How then does it happen that an instinct that has been productive of so much for humanity, an instinct that has given birth to most of those virtues that mark civilized from savage man,[7] served apparently so little as a safeguard for the offspring that generated the moral evolution? Studying the cross currents and the ever-present struggle for existence of the various nations that worked out of barbarism to civilization, we see that after all it is by and through the very virtues, tenderness, sympathy, and humanity, that were first aroused by the helpless offspring, that the infant comes in turn to be protected, though the path is frequently a tortuous one.
The society that was able to exist in primitive times was always the one that sacrificed the individual,[8] and the infant was naturally low in the scale of value. That very sacrifice of the weakest, stratified into a national characteristic, produced in the greatest civilization of ancient times, a narrow and egoistical morality, with little conception of what we call humanity. “No Greek ever attained the sublimity of such a point of view,” says George Henry Lewes.[9]
In this, the “century of the child,” there is a great conception of humanity, and even of children’s rights. Little attempt, however, has been made to trace in consecutive and co-ordinate fashion the development among races and nations of the progress of the human race in its attitude toward children. We who are so much interested in the betterment of the race and who are so much moved by humanitarian considerations that almost the first consideration of the state is to provide for the children, have reached this point of view only after a long struggle against blind ignorance and reckless selfishness.
The fact that less than fifty years have passed since we began a definite policy concerning the rights of children shows how rapidly the human race moves.
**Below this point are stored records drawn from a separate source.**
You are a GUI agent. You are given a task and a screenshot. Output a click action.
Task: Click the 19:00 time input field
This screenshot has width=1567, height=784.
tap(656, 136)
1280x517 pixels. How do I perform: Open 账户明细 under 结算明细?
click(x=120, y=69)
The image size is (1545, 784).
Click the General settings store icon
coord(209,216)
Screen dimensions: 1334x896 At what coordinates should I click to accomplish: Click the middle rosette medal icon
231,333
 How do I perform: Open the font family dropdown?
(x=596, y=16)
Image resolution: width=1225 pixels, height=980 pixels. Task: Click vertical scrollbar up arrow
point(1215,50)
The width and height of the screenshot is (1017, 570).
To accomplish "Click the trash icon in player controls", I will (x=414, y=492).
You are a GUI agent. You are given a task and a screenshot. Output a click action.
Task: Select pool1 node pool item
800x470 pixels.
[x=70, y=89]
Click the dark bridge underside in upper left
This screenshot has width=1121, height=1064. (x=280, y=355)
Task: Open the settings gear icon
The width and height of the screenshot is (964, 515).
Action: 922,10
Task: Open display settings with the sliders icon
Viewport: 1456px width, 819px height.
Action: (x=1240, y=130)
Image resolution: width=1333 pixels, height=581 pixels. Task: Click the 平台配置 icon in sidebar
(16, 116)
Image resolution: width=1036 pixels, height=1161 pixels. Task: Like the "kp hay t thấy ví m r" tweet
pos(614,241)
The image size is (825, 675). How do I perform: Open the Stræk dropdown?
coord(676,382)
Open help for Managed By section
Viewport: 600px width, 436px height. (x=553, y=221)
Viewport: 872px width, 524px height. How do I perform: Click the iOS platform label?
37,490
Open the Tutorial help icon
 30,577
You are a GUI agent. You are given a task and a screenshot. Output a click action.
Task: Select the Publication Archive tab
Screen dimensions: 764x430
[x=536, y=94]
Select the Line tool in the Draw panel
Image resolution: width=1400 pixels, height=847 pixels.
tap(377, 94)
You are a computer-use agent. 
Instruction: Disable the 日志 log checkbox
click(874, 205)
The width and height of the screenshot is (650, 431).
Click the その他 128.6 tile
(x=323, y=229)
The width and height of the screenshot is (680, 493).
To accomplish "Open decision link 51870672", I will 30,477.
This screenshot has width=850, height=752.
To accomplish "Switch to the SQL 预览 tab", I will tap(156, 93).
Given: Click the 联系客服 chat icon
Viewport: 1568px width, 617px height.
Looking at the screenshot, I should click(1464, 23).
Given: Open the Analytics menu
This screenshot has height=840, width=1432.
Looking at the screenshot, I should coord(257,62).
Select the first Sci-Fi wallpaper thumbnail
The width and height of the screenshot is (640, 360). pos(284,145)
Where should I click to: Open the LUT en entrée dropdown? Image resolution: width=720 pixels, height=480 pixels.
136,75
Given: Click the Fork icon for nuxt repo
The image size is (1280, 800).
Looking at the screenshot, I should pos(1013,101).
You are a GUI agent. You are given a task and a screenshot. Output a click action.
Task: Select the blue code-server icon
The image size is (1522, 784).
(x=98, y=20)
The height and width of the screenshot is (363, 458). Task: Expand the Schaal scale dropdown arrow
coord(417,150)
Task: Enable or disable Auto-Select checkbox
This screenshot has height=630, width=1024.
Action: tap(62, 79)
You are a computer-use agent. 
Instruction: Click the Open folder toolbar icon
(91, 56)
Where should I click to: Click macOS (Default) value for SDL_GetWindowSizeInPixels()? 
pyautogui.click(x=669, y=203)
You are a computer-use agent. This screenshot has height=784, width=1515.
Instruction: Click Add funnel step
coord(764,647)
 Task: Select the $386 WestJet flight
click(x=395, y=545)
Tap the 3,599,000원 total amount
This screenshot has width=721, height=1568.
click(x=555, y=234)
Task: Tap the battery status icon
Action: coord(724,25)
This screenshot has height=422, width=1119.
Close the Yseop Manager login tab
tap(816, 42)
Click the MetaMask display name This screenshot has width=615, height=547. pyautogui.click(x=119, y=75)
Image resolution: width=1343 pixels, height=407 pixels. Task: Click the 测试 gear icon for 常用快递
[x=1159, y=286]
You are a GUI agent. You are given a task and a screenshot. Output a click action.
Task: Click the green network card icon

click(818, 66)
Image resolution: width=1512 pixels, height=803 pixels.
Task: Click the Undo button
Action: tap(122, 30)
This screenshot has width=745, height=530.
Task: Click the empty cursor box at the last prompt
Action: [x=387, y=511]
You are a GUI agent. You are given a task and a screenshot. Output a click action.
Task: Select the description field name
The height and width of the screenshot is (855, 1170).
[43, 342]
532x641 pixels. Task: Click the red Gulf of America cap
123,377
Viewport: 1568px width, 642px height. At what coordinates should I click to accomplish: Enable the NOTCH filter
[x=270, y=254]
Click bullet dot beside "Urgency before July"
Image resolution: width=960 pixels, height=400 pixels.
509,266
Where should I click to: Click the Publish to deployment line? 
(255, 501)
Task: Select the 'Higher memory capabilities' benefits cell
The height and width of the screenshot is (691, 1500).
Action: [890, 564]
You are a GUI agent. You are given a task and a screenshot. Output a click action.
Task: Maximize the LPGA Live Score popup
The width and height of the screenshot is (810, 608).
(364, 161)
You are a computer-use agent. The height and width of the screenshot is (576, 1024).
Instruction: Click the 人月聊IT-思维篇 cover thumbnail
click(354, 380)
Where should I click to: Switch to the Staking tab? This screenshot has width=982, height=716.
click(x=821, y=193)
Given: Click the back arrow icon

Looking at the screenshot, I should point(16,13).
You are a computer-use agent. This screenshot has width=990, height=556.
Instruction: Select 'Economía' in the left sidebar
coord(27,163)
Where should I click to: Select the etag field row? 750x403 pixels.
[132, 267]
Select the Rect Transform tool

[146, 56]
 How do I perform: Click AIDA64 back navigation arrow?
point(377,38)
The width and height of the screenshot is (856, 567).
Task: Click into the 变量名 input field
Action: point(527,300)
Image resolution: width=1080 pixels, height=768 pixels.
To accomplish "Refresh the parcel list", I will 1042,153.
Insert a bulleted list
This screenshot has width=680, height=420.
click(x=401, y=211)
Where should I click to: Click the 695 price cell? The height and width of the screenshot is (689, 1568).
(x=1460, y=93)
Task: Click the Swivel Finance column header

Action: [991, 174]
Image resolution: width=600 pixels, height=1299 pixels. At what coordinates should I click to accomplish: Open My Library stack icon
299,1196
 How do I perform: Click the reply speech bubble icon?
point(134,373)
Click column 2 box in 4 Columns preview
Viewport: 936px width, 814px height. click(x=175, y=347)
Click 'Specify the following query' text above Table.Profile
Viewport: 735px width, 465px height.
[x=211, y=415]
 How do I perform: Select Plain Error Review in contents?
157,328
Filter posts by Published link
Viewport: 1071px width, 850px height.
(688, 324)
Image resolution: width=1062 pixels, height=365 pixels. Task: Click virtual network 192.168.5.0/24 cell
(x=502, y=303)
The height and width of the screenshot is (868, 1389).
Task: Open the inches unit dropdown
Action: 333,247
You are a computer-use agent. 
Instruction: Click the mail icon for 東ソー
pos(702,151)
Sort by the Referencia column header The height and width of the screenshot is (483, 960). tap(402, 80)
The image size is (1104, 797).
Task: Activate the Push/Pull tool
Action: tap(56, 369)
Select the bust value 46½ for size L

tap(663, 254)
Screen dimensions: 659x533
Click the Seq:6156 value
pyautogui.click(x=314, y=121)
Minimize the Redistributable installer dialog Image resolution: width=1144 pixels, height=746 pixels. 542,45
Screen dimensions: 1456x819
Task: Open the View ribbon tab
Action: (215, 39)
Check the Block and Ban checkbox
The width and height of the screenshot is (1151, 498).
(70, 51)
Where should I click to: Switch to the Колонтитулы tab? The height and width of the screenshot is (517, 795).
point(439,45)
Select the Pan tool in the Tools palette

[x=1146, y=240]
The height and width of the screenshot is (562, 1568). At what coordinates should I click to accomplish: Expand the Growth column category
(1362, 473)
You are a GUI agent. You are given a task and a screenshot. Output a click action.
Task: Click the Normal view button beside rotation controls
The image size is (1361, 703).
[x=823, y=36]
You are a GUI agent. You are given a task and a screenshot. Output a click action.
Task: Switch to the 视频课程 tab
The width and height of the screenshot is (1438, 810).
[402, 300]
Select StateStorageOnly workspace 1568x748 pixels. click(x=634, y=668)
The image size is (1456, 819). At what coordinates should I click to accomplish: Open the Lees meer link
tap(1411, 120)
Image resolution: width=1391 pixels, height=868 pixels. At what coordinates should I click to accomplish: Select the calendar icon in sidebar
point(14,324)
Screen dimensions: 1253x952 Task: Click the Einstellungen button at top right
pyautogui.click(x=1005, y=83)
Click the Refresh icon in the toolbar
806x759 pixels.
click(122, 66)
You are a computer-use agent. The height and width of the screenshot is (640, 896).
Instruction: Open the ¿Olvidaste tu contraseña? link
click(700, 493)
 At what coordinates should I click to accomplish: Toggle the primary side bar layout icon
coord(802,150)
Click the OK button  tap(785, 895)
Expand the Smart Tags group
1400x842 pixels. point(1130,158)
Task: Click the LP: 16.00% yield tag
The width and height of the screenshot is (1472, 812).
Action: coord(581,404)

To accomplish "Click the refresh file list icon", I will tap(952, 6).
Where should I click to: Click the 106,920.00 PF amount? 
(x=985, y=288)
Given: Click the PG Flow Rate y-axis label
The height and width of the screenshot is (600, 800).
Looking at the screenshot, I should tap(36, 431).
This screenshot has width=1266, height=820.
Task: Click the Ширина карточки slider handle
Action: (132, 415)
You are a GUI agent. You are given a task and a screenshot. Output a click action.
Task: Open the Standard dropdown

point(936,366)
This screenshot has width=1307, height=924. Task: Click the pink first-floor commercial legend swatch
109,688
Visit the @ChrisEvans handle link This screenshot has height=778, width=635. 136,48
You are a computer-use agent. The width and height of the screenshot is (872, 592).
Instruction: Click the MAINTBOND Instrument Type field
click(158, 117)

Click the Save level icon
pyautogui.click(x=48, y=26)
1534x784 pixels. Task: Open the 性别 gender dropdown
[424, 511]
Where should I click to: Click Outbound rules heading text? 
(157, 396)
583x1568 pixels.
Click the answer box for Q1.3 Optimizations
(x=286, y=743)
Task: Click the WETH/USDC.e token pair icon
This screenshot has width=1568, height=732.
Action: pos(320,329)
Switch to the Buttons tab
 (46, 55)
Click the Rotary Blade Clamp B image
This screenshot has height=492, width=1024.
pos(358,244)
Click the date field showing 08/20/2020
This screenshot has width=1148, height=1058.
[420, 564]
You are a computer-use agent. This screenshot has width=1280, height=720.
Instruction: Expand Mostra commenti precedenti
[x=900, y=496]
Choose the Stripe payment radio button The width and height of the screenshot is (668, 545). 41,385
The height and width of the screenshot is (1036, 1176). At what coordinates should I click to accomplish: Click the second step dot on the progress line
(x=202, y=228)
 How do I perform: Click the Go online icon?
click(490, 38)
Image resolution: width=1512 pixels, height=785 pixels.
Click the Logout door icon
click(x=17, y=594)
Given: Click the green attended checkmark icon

The race may be, let us say, something like 240,000 years old; of that time civilized man—accepting the most generous figures on Egyptian and Mesopotamian civilization—has existed only 10,000 years, or 1/240 of the life of the human species.
Humanized man has existed not more than a few hundred years, and it is within only fifty years that the race has been concerned with the protection of the child. How deeply ingrained are the habits of barbarity and darkness, may be seen from the fact that cannibalism broke out in Japan not more than a hundred years ago.
Unquestionably, this is the century of the child. Undoubtedly, more serious thought is being given in the present generation to the subject than has ever been given before in the entire history of the world. More has been written about the child in the last fifty years than had been written in the world in all civilized times up to the beginning of this half-century. In order to appreciate this statement one must remember that the best friends of the child—Jesus, the Jewish Prophets, and Mohammed—lived centuries before the human theories that they preached had really a living existence.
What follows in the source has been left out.